The scientists and researchers who try to
build computers that attempt to duplicate some of the brain’s capabilities, even
crudely, have long faced a significant problem. Our best conventional technology
looks nothing like the biological system it attempts to emulate, nor is this
simply an issue of scale. Computer processors are built on 2D planar silicon,
connect via controller hubs (both on-die and across server nodes), and use a
simple binary system for determining whether or not a given transistor is on or
off.
People tend to think of the problem as
being one of scale. It isn’t. As John Hewitt explored in an article in January, the
problem isn’t that transistors are too big, it’s that neurons connect to each
other in 3D and are decidedly non-binary. The release of neurotransmitters in
the brain is governed by the movement of calcium ions across cell membranes.
Large influxes of calcium into the synapse produce larger downstream
effects.
IBM researchers have detailed a new
discovery that brings us one step closer to bridging the gap between synapses
and silicon. The research team has detailed a method for transforming an
insulative layer into a conductive material by exposing it to a charged fluid.
VO2 (vanadium(IV) oxide) is a compound with a particularly odd (and interesting)
habit. It transforms from an insulator to a conductor depending on its
temperature. That’s the sort of capability that makes scientists giddy, but it’s
just the starting point for what the IBM team found.
By exposing the VO2 thin film to an ionic
fluid, the scientists were able to stabilize the metallic phase of VO2 down to
five degrees Kelvin. Normally, VO2 is an insulator below 340K (68C) and
metallic/conductive at 68C or above. The previous explanation for this dramatic
change in behavior is called electrolyte gating. This theory posited that the
dramatic change in VO2′s transition capabilities was caused by the introduction
of the ionic liquid into the gate structure.
The research team tested this by cleaning
the heck out of their test substrate. The VO2 thin film was examined using X-ray
photoelectron spectroscopy (XPS) — no fluid was found. The treated VO2 film,
meanwhile, could still be flipped between low and high conductance by a
sufficient voltage change. The team confirmed its findings on VO2 thin films
over different substrates, to make certain that particular properties of the
underlying material weren’t the cause of the results.
The next step, according to the team, is to
try and create larger fluidic circuits that flip on or off depending on local
fluid concentrations. “We could form or disrupt connections just in the same way
a synaptic connection in the brain could be remade, or the strength of that
connection could be adjusted,” Dr. Parkin told the New York Times. Parkin believes the team
will likely tackle a small memory array next.

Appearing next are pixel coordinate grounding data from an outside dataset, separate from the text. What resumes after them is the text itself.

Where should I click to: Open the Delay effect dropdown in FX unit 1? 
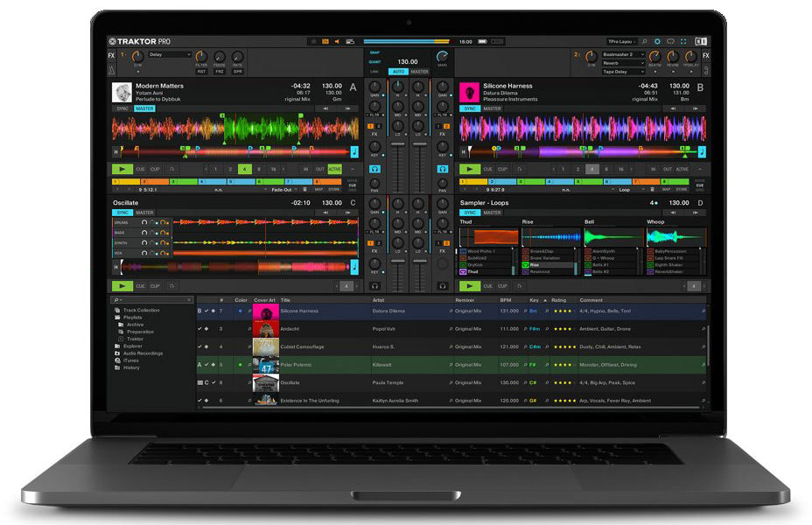pyautogui.click(x=169, y=54)
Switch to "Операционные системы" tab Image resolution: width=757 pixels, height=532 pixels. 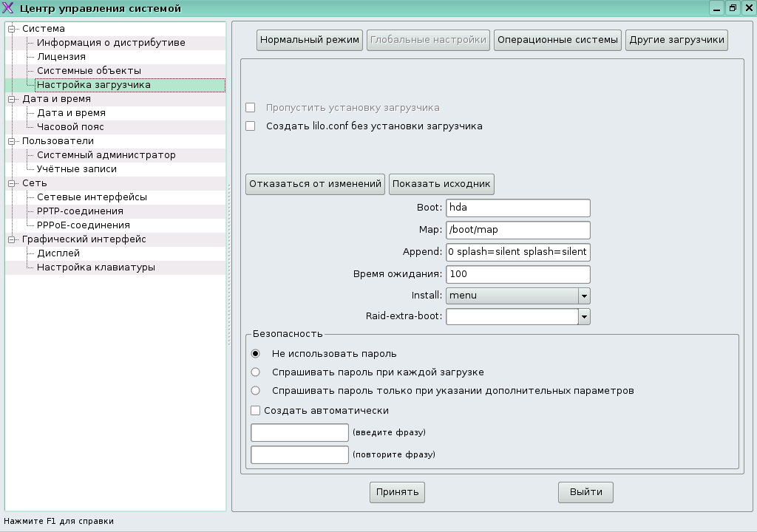(558, 40)
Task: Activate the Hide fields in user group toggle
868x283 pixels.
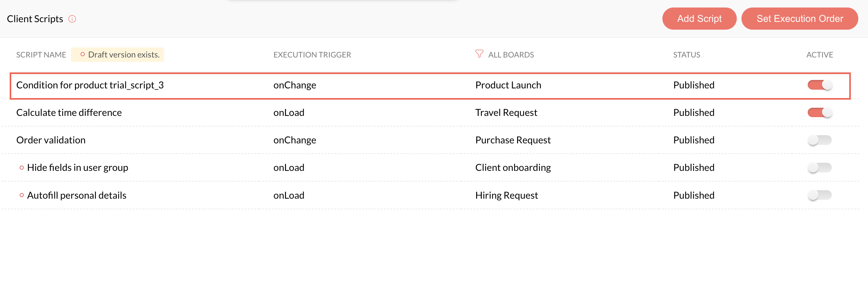Action: tap(819, 167)
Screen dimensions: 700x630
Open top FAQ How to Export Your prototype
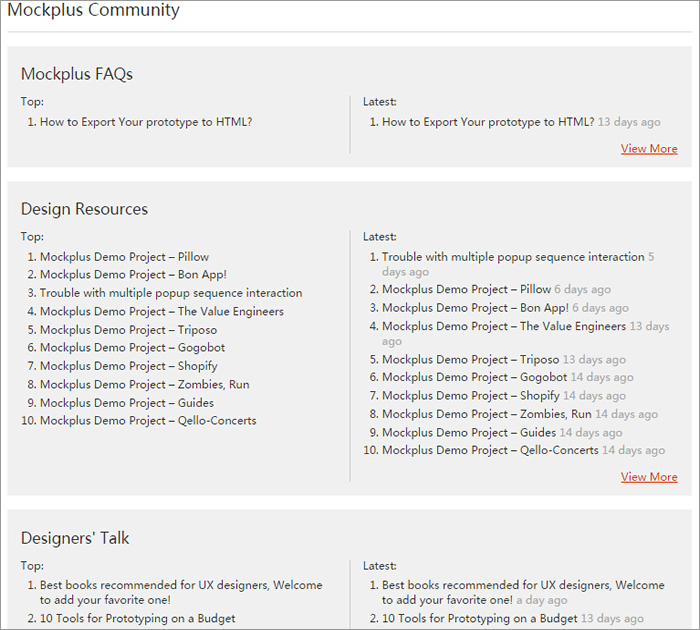(x=146, y=122)
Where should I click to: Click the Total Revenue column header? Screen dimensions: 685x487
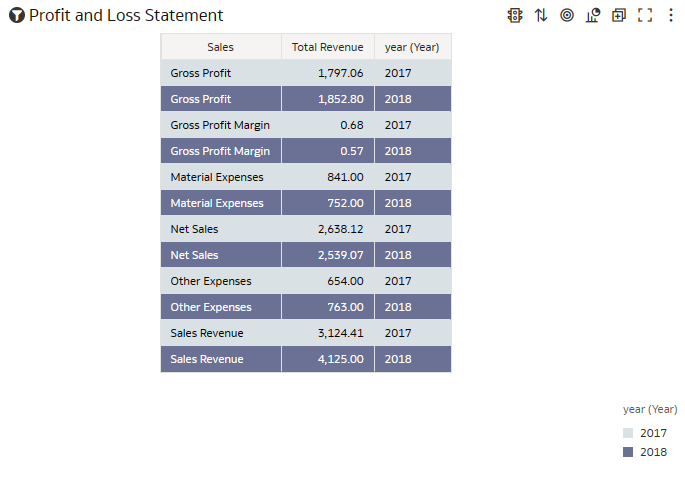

What’s exciting about this work isn’t the
short-term implications, but the long-term goals. It’s extremely difficult
to model the behavior and function of a system if you can’t build a
representative model of it. The Blue Brain project is one of the world’s leading
efforts to simulate neuronal structure. The last major project milestone was the
simulation of a cellular mesocircuit with 100 neocortical columns and a million
cells in total. Doing so required the use of an IBM Blue Gene/P, one of the most
power-efficient supercomputers in existence. At present, simulating one
simplified component of a rat brain requires multiple orders of magnitude more
power than an organic brain uses.
And that’s why advances like this matter.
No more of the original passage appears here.